INPUT DATA:
____________
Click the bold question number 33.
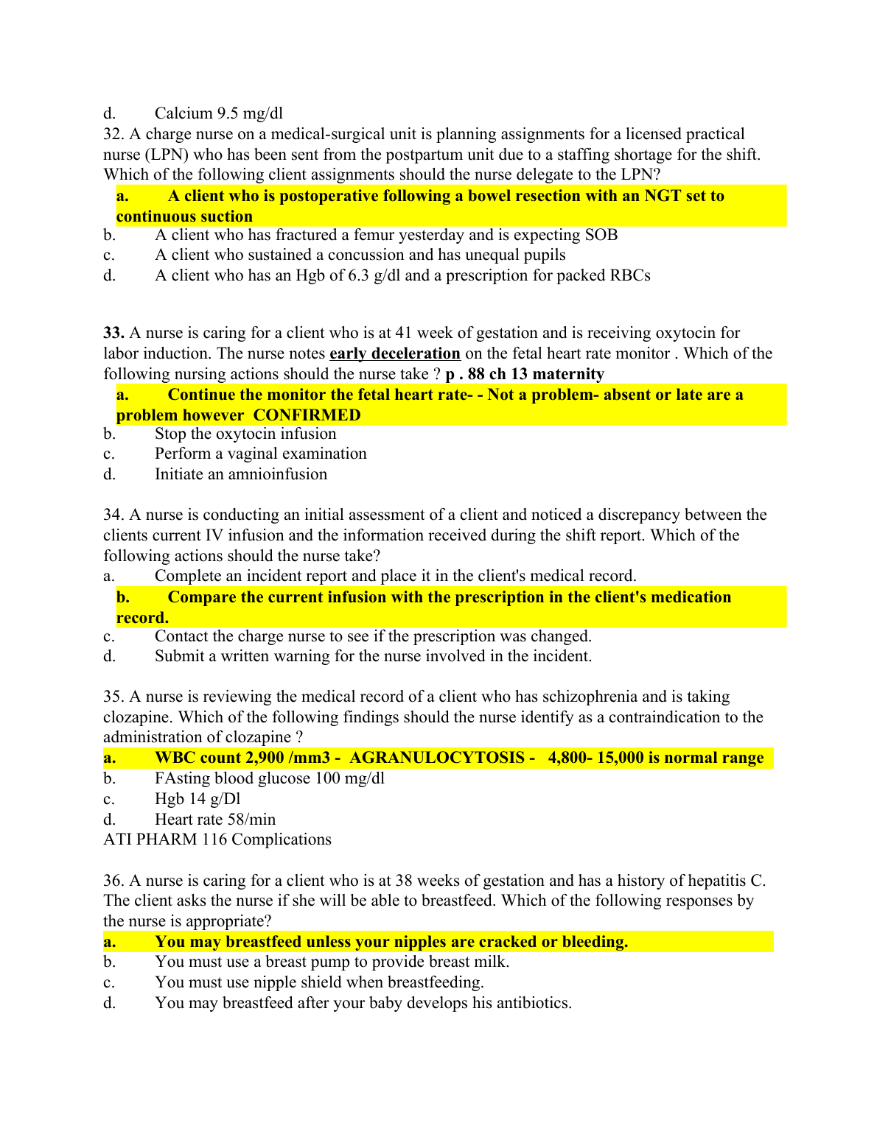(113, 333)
____________
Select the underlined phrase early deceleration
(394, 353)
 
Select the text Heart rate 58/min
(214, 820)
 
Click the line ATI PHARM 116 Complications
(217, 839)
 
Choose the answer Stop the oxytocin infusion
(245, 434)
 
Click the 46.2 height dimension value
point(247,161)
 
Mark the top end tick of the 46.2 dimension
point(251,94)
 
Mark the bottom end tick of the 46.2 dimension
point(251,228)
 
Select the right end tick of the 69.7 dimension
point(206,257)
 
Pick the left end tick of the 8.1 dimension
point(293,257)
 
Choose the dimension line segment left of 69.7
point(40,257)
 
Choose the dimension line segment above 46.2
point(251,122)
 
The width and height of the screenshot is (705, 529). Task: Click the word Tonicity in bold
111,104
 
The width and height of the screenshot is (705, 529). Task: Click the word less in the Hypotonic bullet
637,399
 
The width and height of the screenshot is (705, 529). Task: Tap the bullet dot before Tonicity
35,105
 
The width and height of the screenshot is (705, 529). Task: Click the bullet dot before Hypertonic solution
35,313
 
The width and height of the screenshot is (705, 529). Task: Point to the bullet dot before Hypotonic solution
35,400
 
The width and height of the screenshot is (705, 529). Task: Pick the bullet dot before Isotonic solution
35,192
____________
WHAT NEEDS TO BE DONE:
Count the lines of the listing above that contain the word "tick". Reply with the number alone.

FULL SOLUTION:
4